I have this coworker. He’s a decent guy. Hard worker. He often laments to me that even though he has a great job and is fairly attractive, he can’t seem to maintain a relationship for very long. He’s anxious to find someone he can spend his life with but usually after a few dates with a woman he’s interested in, she tells him she wants to date other people. He seems genuinely puzzled by this pattern. I know why women run screaming for the hills after a few dates. I just don’t know how to tell him. He has a personality quirk that is very off-putting, and he seems completely oblivious to it.
Somehow he never developed the ability to be introspective about himself. He never developed self-knowledge based on how people reacted to him. He missed the subtle social cues people give like changing the subject, breaking eye contact, turning their bodies away from him, that indicates they were uncomfortable with what he was saying or doing. He couldn’t recognize the negative effects his personality had on conversations he tried to have with other people. Because of this, he has developed a blind spot to self-knowledge. As a result, he has one failure after another as he tries to date and form relationships with women.

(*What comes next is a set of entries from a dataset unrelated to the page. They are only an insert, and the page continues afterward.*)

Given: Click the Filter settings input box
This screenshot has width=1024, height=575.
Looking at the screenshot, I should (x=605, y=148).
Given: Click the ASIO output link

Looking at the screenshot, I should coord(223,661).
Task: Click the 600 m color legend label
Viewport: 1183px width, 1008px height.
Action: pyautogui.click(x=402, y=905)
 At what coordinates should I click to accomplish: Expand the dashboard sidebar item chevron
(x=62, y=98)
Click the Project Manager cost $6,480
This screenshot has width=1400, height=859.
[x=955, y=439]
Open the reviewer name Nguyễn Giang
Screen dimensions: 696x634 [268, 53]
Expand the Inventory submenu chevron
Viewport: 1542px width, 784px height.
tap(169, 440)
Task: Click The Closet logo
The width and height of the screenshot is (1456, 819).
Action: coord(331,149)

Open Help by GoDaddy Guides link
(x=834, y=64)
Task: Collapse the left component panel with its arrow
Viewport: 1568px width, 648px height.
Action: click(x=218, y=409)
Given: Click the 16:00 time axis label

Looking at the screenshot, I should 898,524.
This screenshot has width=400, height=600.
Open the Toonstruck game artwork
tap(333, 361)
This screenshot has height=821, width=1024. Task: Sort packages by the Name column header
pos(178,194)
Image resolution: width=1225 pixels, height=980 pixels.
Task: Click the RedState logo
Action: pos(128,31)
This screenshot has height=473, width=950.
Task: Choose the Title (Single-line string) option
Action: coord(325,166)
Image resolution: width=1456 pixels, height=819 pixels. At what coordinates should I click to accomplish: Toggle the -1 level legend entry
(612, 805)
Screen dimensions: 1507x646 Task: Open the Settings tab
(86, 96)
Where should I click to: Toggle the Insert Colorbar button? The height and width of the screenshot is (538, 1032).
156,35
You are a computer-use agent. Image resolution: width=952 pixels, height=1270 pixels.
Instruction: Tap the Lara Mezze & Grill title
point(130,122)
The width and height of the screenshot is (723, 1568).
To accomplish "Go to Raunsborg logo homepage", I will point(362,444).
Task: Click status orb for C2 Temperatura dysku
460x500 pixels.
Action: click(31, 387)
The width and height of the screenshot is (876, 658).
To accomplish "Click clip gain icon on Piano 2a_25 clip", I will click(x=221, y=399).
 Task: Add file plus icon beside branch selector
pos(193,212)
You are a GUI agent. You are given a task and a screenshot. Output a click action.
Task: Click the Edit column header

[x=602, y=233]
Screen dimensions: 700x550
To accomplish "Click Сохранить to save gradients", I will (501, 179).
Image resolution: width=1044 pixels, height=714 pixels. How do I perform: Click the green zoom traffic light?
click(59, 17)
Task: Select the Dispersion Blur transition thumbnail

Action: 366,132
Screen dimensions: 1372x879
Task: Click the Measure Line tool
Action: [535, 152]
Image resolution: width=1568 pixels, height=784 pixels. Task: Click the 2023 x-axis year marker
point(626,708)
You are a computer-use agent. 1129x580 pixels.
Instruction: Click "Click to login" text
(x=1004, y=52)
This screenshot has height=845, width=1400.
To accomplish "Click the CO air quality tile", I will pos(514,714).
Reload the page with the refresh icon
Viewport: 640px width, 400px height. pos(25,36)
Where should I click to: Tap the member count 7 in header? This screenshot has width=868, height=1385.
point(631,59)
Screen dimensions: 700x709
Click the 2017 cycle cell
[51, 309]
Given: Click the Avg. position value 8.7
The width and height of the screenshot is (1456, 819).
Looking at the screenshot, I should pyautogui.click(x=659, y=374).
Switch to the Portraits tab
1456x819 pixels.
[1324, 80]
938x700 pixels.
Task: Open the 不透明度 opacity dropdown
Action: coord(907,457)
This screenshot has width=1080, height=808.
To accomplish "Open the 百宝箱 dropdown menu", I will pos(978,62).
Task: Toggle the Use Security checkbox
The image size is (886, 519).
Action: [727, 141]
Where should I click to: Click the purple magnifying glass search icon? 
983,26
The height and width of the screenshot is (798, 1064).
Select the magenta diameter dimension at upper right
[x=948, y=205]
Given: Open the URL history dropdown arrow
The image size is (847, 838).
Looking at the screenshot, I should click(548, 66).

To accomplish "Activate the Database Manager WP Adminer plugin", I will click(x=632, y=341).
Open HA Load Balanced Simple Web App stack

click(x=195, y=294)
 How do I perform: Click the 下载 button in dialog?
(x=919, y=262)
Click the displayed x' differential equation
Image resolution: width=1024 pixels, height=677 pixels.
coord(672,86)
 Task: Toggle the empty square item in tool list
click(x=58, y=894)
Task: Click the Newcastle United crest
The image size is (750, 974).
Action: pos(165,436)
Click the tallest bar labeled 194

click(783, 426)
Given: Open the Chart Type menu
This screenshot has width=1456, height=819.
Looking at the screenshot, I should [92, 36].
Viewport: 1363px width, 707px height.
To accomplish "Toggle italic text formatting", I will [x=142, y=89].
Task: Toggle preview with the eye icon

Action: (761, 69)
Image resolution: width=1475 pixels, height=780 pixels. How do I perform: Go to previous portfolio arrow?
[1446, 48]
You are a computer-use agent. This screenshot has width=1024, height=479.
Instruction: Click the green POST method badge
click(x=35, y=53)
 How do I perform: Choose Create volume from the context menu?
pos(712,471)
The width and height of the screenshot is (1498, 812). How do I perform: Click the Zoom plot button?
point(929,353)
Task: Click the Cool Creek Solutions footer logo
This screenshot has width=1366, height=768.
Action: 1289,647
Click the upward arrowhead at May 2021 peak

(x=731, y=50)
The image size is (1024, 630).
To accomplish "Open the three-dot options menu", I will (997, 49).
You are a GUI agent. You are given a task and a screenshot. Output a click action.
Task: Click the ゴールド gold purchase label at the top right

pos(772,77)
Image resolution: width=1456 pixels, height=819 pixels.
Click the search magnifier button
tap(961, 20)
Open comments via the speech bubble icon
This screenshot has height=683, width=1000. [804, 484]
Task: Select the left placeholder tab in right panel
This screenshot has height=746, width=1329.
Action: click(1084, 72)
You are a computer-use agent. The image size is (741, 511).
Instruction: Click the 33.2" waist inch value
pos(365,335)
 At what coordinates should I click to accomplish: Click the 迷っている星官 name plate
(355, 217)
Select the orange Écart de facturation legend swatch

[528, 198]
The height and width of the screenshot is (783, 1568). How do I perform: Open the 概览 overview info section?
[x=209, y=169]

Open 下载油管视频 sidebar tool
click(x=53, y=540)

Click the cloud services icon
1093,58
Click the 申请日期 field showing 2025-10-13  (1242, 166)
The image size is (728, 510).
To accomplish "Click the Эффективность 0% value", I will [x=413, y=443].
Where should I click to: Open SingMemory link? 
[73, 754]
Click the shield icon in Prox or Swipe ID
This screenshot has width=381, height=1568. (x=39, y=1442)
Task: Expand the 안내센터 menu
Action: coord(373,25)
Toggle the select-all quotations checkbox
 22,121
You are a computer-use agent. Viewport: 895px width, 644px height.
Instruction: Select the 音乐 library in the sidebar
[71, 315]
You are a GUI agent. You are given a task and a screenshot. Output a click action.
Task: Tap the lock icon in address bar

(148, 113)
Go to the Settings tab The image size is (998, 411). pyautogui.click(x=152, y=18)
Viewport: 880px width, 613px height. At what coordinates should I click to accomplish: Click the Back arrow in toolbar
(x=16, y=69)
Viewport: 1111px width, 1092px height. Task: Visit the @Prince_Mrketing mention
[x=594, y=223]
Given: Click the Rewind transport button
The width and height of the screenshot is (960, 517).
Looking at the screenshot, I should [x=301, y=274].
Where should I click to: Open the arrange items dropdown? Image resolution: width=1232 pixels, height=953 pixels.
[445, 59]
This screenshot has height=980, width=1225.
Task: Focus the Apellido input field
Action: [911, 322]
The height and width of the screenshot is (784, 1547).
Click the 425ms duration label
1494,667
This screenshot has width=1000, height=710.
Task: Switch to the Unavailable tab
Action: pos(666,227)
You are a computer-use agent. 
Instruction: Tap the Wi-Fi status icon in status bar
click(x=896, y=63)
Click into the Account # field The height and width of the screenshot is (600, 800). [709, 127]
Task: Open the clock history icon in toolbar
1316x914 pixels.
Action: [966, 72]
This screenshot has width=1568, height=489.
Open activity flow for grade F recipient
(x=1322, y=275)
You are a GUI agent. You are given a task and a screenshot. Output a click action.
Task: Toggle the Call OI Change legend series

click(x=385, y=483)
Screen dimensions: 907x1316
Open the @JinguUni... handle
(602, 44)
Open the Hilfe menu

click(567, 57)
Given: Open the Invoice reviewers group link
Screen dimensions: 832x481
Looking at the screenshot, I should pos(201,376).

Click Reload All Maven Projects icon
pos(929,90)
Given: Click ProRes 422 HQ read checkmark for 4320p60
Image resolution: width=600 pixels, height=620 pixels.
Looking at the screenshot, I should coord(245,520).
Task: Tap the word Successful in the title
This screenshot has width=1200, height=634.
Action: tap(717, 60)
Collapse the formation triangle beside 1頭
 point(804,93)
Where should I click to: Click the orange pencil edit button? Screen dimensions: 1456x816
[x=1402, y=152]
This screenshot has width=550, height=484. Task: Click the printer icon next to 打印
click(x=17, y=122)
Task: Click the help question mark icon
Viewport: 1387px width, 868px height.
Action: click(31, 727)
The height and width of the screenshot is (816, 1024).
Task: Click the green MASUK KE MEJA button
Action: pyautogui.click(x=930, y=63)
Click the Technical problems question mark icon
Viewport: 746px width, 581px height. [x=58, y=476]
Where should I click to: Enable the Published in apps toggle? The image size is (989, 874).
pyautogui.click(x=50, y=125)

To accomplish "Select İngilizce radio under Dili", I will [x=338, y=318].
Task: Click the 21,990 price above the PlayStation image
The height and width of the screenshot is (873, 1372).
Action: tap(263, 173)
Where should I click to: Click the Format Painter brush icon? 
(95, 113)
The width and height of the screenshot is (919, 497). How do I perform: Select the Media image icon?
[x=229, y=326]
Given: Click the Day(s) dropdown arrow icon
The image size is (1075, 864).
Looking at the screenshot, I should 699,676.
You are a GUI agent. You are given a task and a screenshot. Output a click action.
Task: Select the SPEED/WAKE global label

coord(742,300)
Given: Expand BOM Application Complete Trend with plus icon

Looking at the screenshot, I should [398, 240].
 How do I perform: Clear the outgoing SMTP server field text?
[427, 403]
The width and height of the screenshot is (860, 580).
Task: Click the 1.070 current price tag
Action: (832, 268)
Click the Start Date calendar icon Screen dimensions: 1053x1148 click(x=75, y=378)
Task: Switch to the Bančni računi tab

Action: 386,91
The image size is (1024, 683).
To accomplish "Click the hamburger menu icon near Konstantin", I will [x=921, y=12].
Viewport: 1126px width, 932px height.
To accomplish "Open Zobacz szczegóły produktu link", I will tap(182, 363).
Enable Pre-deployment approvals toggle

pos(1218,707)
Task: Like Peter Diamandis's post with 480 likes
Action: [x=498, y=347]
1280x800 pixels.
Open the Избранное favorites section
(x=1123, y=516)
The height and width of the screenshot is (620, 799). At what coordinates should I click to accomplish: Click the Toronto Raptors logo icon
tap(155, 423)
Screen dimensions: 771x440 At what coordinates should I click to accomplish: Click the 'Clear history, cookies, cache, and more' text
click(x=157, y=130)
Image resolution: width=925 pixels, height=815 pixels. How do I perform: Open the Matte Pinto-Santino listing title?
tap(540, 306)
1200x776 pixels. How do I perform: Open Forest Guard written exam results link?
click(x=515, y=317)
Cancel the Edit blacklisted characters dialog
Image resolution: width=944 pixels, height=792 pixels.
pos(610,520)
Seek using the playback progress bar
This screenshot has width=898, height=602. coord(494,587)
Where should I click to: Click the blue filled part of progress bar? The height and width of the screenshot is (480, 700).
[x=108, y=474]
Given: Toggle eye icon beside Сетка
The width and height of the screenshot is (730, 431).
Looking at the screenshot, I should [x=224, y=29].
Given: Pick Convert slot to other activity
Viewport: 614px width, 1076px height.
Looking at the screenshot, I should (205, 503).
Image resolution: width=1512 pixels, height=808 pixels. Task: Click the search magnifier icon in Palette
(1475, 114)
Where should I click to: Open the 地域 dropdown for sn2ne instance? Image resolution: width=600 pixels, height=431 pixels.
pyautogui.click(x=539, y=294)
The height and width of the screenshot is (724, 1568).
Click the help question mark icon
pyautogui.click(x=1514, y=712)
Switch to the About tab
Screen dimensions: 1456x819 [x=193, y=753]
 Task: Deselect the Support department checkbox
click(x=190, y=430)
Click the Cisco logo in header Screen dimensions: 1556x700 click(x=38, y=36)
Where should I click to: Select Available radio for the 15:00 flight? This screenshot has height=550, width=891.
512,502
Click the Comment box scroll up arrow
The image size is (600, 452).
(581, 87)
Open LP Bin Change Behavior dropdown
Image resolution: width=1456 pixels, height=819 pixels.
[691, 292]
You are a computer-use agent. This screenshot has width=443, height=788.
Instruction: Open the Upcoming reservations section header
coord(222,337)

Self-knowledge refers to knowledge of your own tendencies of behavior or ways of being. It’s being aware of the parts of your personality that others may find annoying, bizarre, rude, embarrassing, etc. There is nothing wrong with embracing the parts of your personality that make you truly unique and special, but in the social dance we all participate in (especially when dating and forming relationships) some behaviors and quirks should be eliminated. Some people think their jokes are hilarious when they really aren’t. Some people monopolize a conversation. Some people think their distinctive style makes them unique when it doesn’t. Some people wear too much cologne. Some people wear too much makeup. Some people are arrogant. The list is endless.
Many of us develop self-knowledge as we wade through the tumultuous teenage years and into our twenties. We learn appropriate social interactions and how to present ourselves in a polished yet genuine way. However, we all suffer from blind spots to self-knowledge. This can be problematic when we are trying to find a companion and/or build a relationship with a SO.
If you have experienced a pattern of failed relationships or manage to get a couple dates out of a woman/man and then get politely brushed off, you may want to see if there are blind spots in your self-knowledge. If you are introspective and honest, you can do this on your own, but if you are truly clueless you may want to find some courage and solicit the help of coworkers or a past SO and ask for an “exit interview.” Be prepared to hear some things that might be painful. Truth can hurt, but it can also help you understand how you present yourself to others. If you solicit the help of an ex-, make sure they understand this conversation isn’t designed to get back together with them. Express to them your desire to understand how things went awry. After the conversation, spend some time journaling the information that was shared, how you feel about it, and what (if anything) you plan to do with that information.
During a similar conversation with my SO, I was given the feedback that I make people feel stupid when I talk. I never realized that that is how I came across. I was crushed and angry when I heard this feedback, but the more I pondered this information I realized that it was quite possibly true. I have been a teacher for over 20 years and part of that job requires me to be the authoritative voice in the room. That authoritative voice has become part of my personality, and slowly my classroom persona had crept into my social personality without me noticing it. I felt horrified that my interactions with others had become marred by this personality quirk I hadn’t been aware of until my SO brought it to my attention. Thankfully, I now have this self-knowledge and can be more sensitive to other’s feelings when I interact with them.
Research shows the average person tends to believe he or she is above average in many things. How can we all be above average? It’s statistically impossible! This just illustrates that many of us struggle to see ourselves accurately. Every day we base decisions on how we perceive ourselves. When we base those decisions on flawed self-assessments, we run the risk of causing harm to ourselves or others. And, when we are trying to find our soul mate or building a life-long relationship with someone, overlooking our personality’s flaws can be fatal.